In the present study, the optimal tracer kinetic model for kinetic analysis of [11C]HED scans was identified and several commonly used simplifications were evaluated. First, Akaike and Schwarz criteria clearly indicated that, for both clinical and simulated (Table 2) data, the reversible two-tissue model was the preferred model for describing [11C]HED kinetics. Similar results were obtained when using the F-test, which is insensitive to any potential bias introduced in AIC and SC due to the scaling factors as presented in Equations 3 and 4. This confirms that, based on goodness of fit, the reversible two-tissue model was the optimal model.

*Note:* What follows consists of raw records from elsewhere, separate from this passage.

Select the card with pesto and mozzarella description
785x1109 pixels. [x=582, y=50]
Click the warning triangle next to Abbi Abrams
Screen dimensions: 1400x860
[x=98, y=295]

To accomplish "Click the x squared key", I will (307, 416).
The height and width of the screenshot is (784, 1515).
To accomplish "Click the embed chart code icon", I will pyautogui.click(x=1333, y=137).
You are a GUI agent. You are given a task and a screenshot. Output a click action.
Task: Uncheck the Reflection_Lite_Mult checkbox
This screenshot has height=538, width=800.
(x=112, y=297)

Simulations, on the other hand, also indicated that with increasing noise levels (starting at 5% noise, corresponding with noise at the level of the coronary territory), precision of all parameter estimates using this model rapidly decreased (Table 3) and that, for higher noise levels, model preference shifted towards models with fewer parameters (Table 2). In addition, for clinical data, the number of reliable estimates was lower for the 2T4k parameters VT,2t, VS and BPND (77.1, 77.1 and 23.3%, respectively) than for K i derived using the 2T3k model (86.0%) and VT,1t obtained using the 1T2k model (94.6%). The large number of estimates with high uncertainty indicates that the use of the reversible two-tissue model may not be feasible in routine clinical practice, as it would mean discarding over 20% of all data. In addition, most estimates with high uncertainty in 2T4k parameters were in regions with reduced [11C]HED uptake, indicating that the 2T4k model is especially vulnerable in diseased myocardium, which significantly limits the applicability of this model.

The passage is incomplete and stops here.